WHAT THE TASK REQUIRES:
Please identify each line in the data below that contains the word "image", and copy those lines out in full.

RECORDS SUPPLIED:
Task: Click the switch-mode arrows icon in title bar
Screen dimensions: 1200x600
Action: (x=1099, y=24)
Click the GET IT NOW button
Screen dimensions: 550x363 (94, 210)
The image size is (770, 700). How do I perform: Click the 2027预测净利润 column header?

---

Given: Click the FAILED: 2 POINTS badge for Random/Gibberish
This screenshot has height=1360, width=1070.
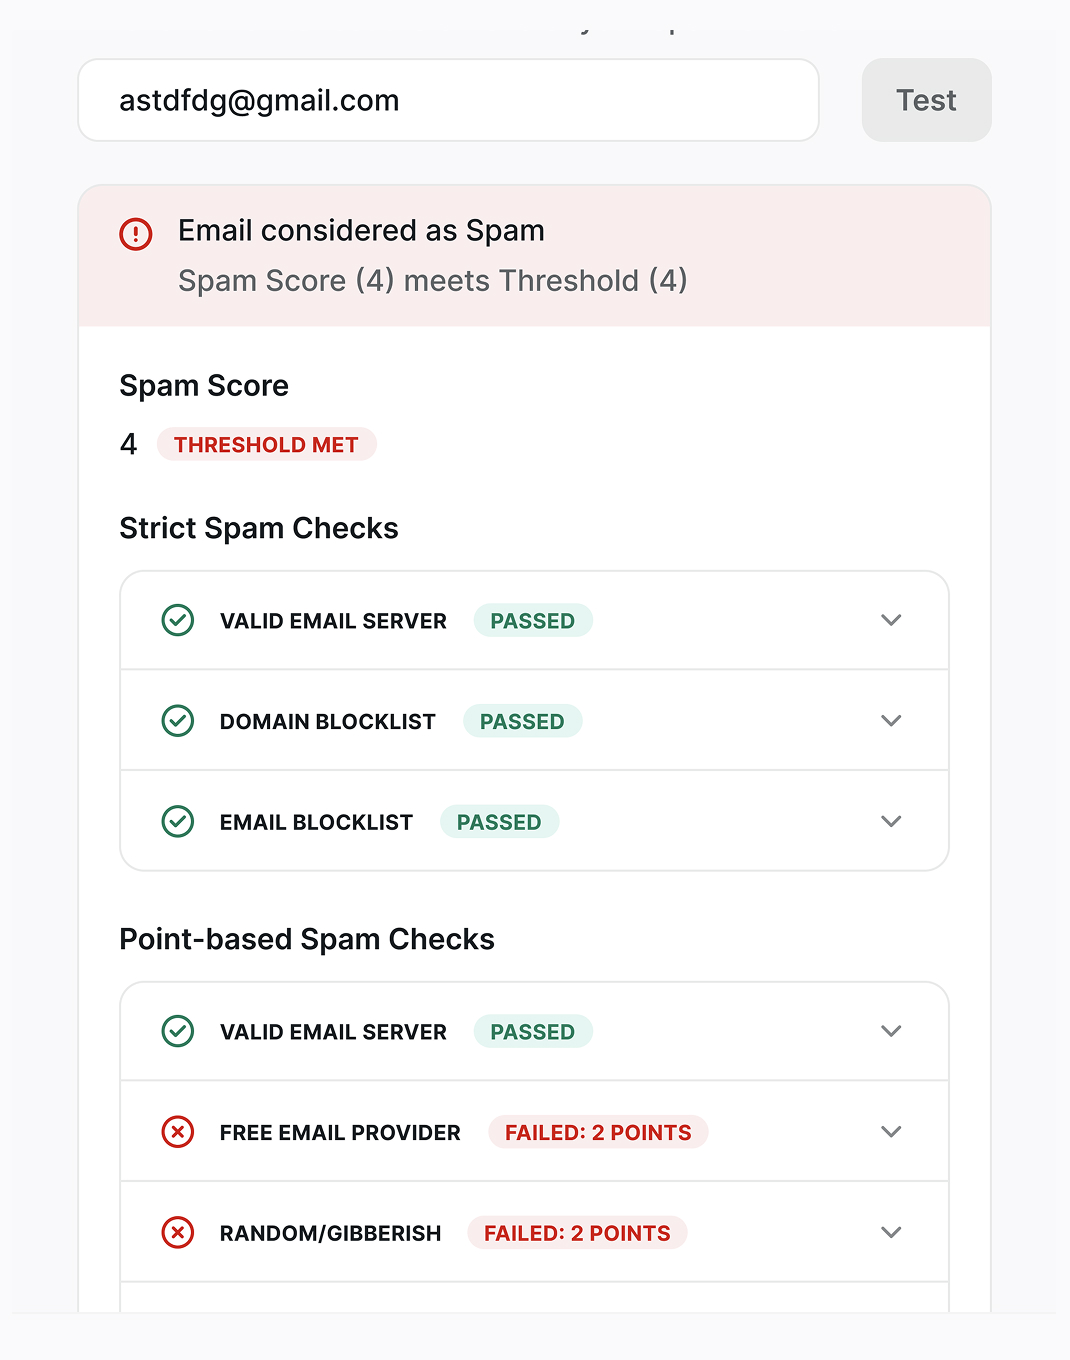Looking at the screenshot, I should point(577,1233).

...

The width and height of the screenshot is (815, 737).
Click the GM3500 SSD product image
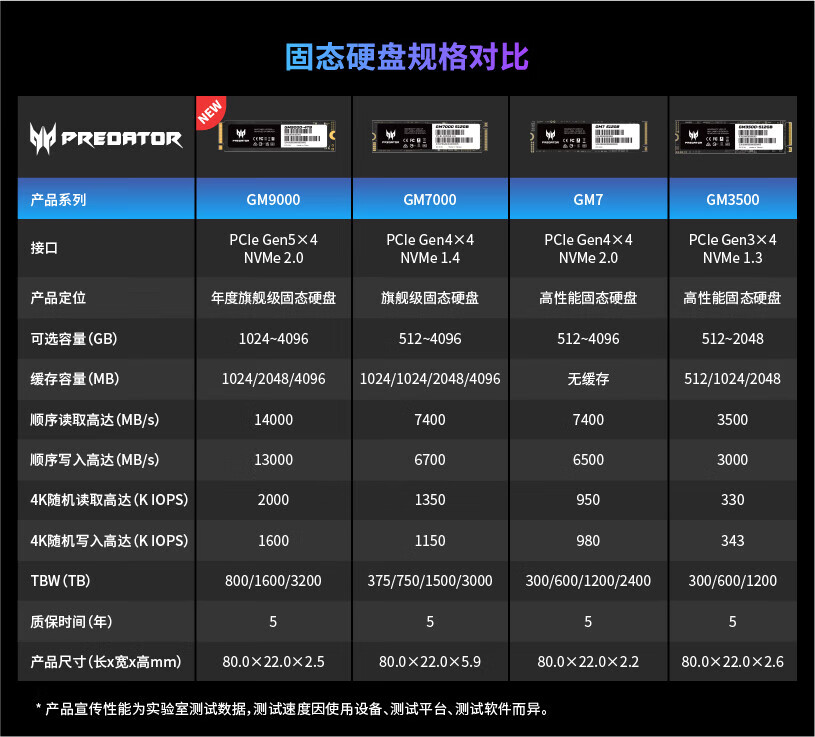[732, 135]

EXERCISE RESULT:
The image size is (770, 700). How do I perform: Click the 2027预测净利润 column header?
Click the GM3500 SSD product image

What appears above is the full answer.